===== Source text

- Born: 1549 CE
- Died: 1621 CE
- Occupations: Historian, Poet, Secretary of State

Academic work
- Era: Saadian dynasty
- Main interests: History, Poetry
- Notable works: Manahil al-safa fi ma'athir mawalina al-shurafa

= Abd al-Aziz al-Fishtali =

Saadi state official and poet (1549–1621)

Abd al-Aziz al-Fishtali (عبد العزيز الفشتالي) (1549 – 1621), fully Abu Faris 'Abd al-'Aziz ibn Muhammad ibn Ibrahim al-Sanhaji al-Fishtali was a Maghrebi writer, head of the chancery (wazīr al-ḳalam al-aʿlā), official historiographer, and official poet of the Saadi Sultan Ahmad al-Mansur.

==========

• Exercise 1: Retype the passage on Abd al-Aziz al-Fishtali word for word, starting at "Abd al-Aziz al-Fishtali (عبد" and ending at "Sultan Ahmad al-Mansur.".
• Exercise 2: Extend the passage on Abd al-Aziz al-Fishtali, picking up after its final sentence.

===== Raw data

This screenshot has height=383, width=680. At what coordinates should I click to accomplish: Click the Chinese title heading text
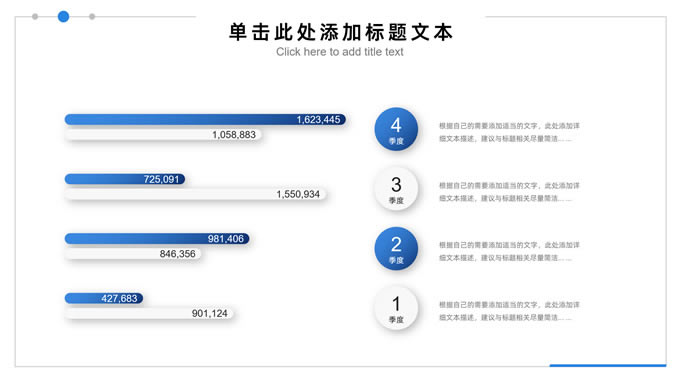[340, 32]
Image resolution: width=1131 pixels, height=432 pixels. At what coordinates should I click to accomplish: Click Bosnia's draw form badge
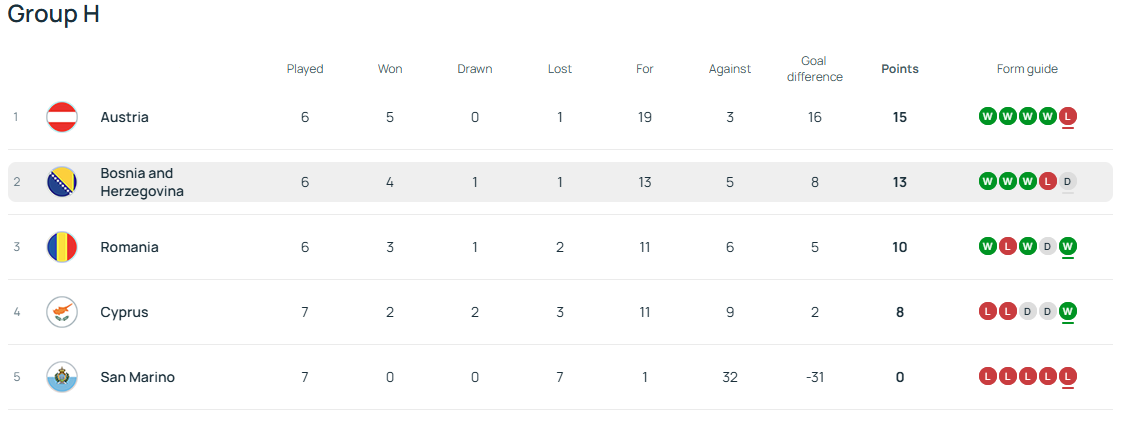(x=1068, y=182)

==========

• Response 1:
Abd al-Aziz al-Fishtali (عبد العزيز الفشتالي) (1549 – 1621), fully Abu Faris 'Abd al-'Aziz ibn Muhammad ibn Ibrahim al-Sanhaji al-Fishtali was a Maghrebi writer, head of the chancery (wazīr al-ḳalam al-aʿlā), official historiographer, and official poet of the Saadi Sultan Ahmad al-Mansur.

• Response 2:
== Biography ==
Abd al-Aziz was a member of the Fishtala tribe, a Berber Sanhaja tribe situated north of the city of Fez. He studied under teachers such as Abu al-Abbas al-Manjur, al-Humaydi and al-Zammuri. He composed most of the pieces of verse which were engraved, on marble or wood, on the façades and inside the pavilions of the El Badii Palace in Marrakech. His friend and biographer, the historian al-Maqqari, recognized in him the greatest poet of his time and reported that the Moroccan sultan, Ahmad al-Mansur, said: "al-Fishtali made us more illustrious than all the other princes of the earth. We can compare him to Lisan ed-Din Ibn al-Khatib."

== Works ==
al-Fishtali wrote 69 poems, numbering 1016 verses.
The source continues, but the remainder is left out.